The Ukraine crisis has laid bare both the EU’s lack of a coherent energy policy and the unsavoury politics of Europe’s dependence on Russian natural gas. My travels through Moldova and Ukraine last spring, as well as past work in Poland, Russia, and Azerbaijan, confirmed for me that these would have been interesting times in shaping the future of natural gas markets in Europe even if the last ten months’ dramatic events in Ukraine had not occurred. Given all that has happened – Russia’s occupation of Crimea, ongoing strife in eastern Ukraine, and the crash of flight MH17 – more fundamental shifts in Europe’s energy landscape are possible, including the widespread embrace of domestic sources of untapped unconventional hydrocarbons, including shale gas, but such a shift appears unlikely.
Europe’s changing energy landscape
In 2013 Russian President Vladimir Putin decided to move forward with the construction of a South Stream pipeline under the Black Sea in spite of a competing project to move gas from Azerbaijan’s Shah Deniz field to European markets via Turkey and a newly constructed Trans-Adriatic Pipeline (TAP) also moving forward.

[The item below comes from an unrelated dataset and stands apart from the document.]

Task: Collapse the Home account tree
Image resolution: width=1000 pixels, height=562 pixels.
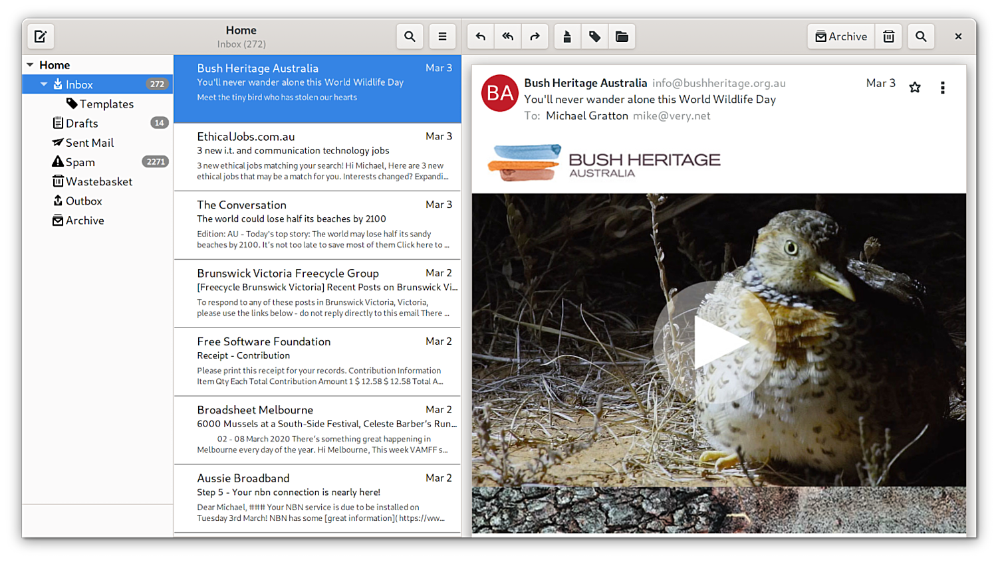Action: (30, 65)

This bold – some might say foolhardy – move raised questions in many observers’ minds of where all of this gas would be burned and, more importantly, at what price it could be sold.
Figure 1: Proposed route of the South Stream pipeline
NOTE: IMAGE CREATED BY SAN JOSE/PATROL110 (CC-BY-SA-3.0)

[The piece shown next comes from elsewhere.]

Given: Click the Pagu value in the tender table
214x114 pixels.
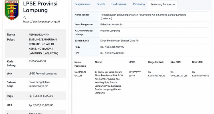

Meanwhile, the completion of the second parallel line of the Nord Stream pipeline linking Russia and Germany under the Baltic Sea further locked in not just Germany, but also the Netherlands and several other EU member states into deliveries of Russian gas – and why not? Russia had proven a reliable supplier to non-Warsaw Pact countries since the depths of the Cold War. The Soviet Union had been reliable for much the same reason Russia continued the streak: it needed the cash. Yet, and quite by design, Nord Stream and South Stream were designed to bypass other states that had depended on Russian energy for even longer, notably Belarus and Ukraine, while the new Azerbaijan gas transit links opted for a cheaper alternative via the Adriatic to Italy over the EU’s favoured Southern Corridor pipeline, Nabucco, which would have passed through Bulgaria, Romania, and Hungary (all heavily dependent on Gazprom gas) en route to Austria.
Figure 2: Existing gas pipelines from Russia to Europe
NOTE: IMAGE CREATED BY DR A JUDGE (CC-BY-SA-3.0)

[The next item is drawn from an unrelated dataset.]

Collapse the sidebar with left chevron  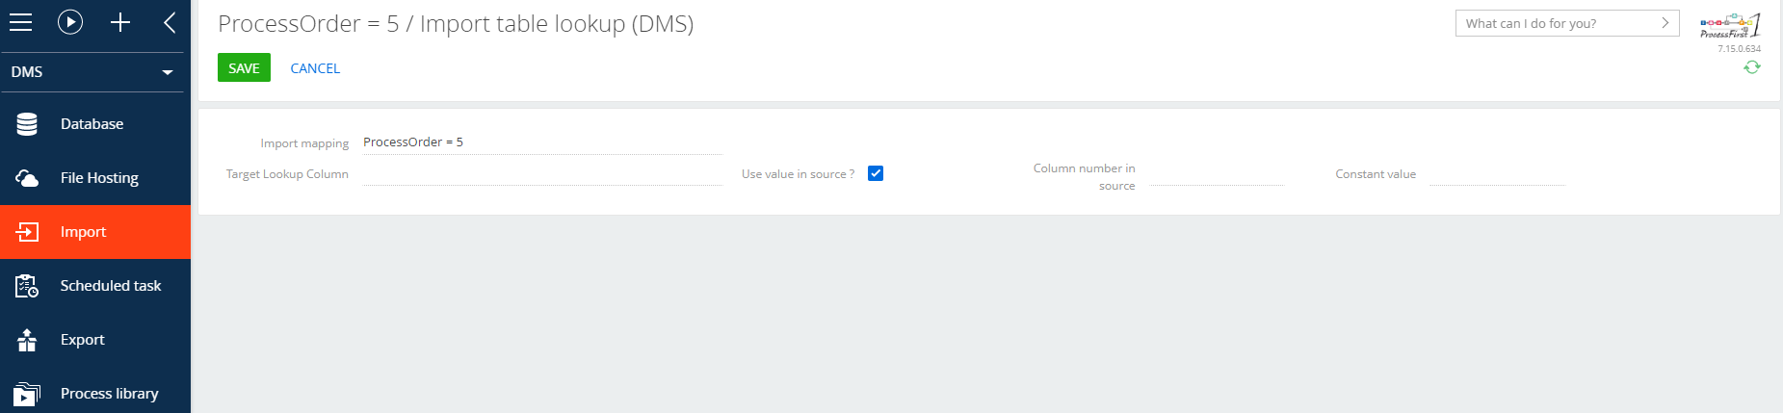point(170,22)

As my colleague Tim Boersma and I have argued, even the dramatic Russian invasion of Crimea last spring and events in eastern Ukraine did little to change the underlying reality of Europe’s dependence on Russian gas. In short, the EU and its member states, who carry the primary responsibility for developing and implementing energy policies, simply do not have the appetite for the economic and political upheavals a coordinated embargo of Russian energy would cause. Nor is it in anyone’s interest to have Russia – a nuclear power with serious imperial baggage and the largest country in the world – unable to sell its hydrocarbons, an important fact that is often ignored amid retributive blustering. The shooting down of MH17 in eastern Ukraine, an act that killed 200 Dutch nationals, has caused the Netherlands to reassess its cosy relations with the Kremlin, but whether the country is willing to take any serious steps that jeopardise the health of its economy remains to be seen.
Enter shale gas
It is little surprise, given the albatross around Europe’s neck of continued dependence on Russia, that yet untapped domestic sources of gas have been touted by some strategists, including the European Council itself, as a way to increase energy security. Because energy policy is still a core competency of the member states, not the EU, there is a wide range of approaches to shale gas among states.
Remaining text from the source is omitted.